» Exercise details
Please copy the entries below word for word, leaving out any image.

________________

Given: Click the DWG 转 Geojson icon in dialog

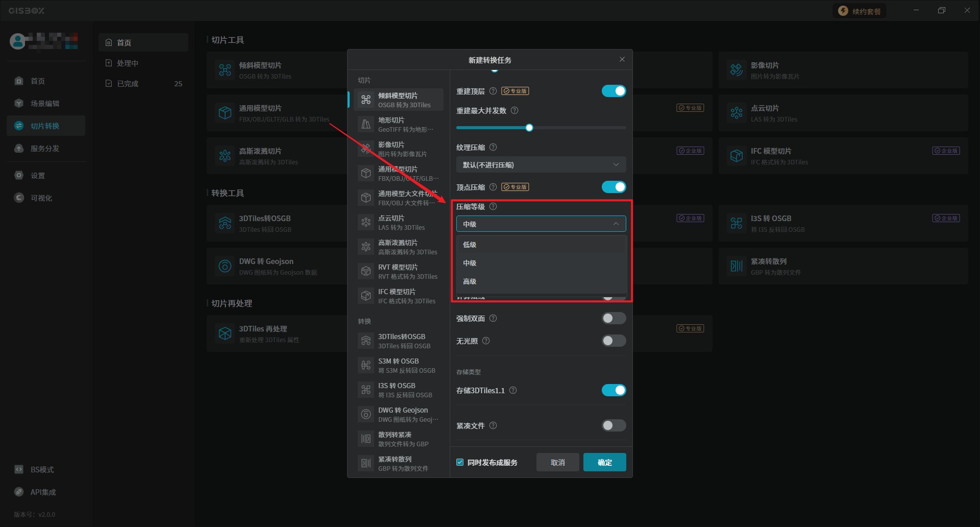Looking at the screenshot, I should tap(366, 414).
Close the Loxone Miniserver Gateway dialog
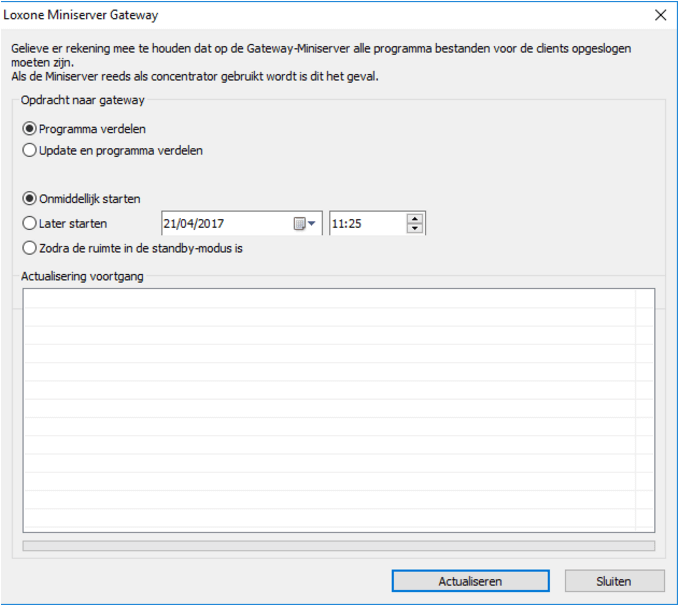The width and height of the screenshot is (681, 608). [660, 15]
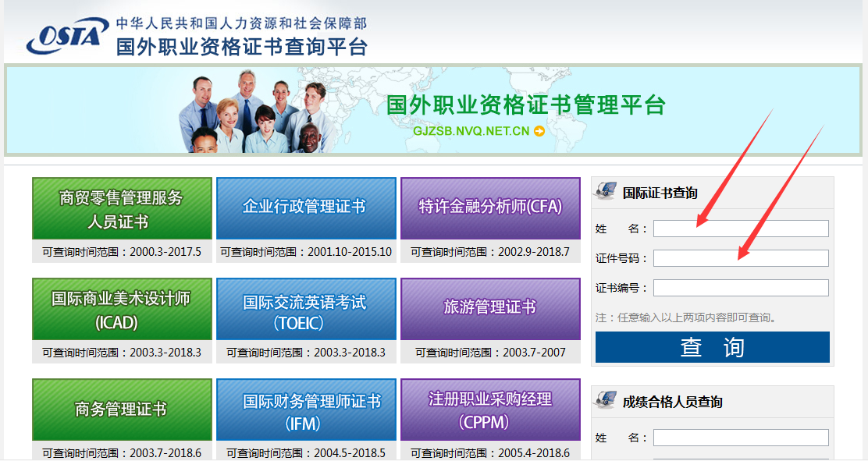This screenshot has height=461, width=868.
Task: Click the computer icon beside 成绩合格人员查询
Action: pyautogui.click(x=606, y=401)
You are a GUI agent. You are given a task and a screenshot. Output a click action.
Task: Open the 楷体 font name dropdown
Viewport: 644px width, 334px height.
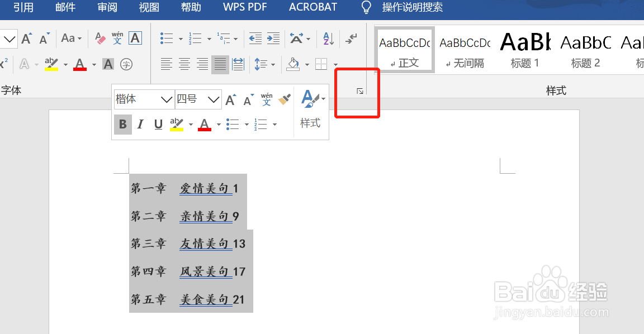click(167, 99)
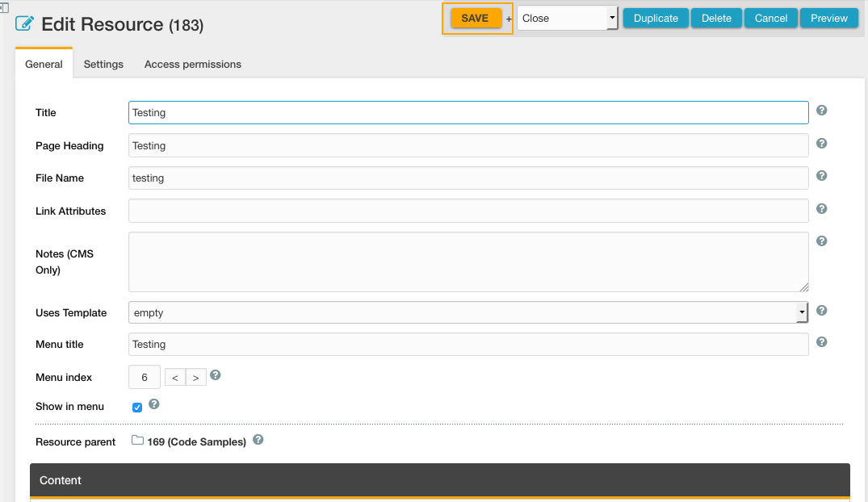
Task: Uncheck the Show in menu checkbox
Action: tap(137, 408)
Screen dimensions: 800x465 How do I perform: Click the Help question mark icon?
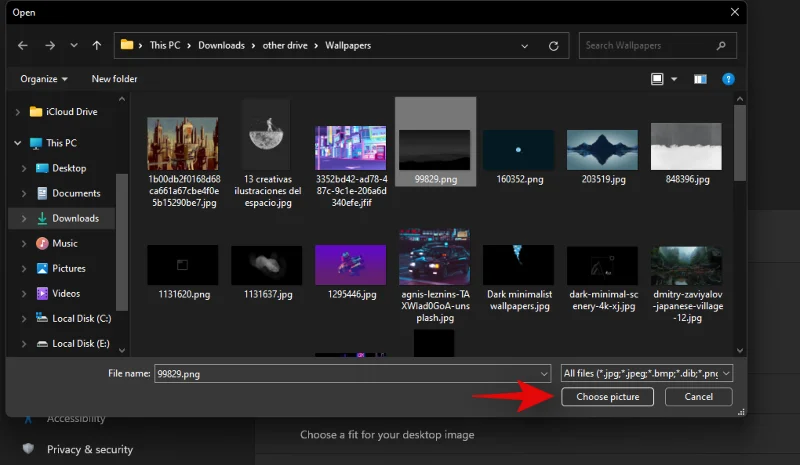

________________

» Answer section
Given: Click the DWG 转 Geojson icon in dialog

Looking at the screenshot, I should tap(366, 414).
Close the Loxone Miniserver Gateway dialog
The width and height of the screenshot is (681, 608). [660, 15]
This screenshot has height=461, width=868.
Task: Click the computer icon beside 成绩合格人员查询
Action: pyautogui.click(x=606, y=401)
You are a GUI agent. You are given a task and a screenshot. Output a click action.
Task: Open the 楷体 font name dropdown
Viewport: 644px width, 334px height.
click(167, 99)
Task: Uncheck the Show in menu checkbox
Action: tap(137, 408)
Screen dimensions: 800x465 How do I perform: Click the Help question mark icon?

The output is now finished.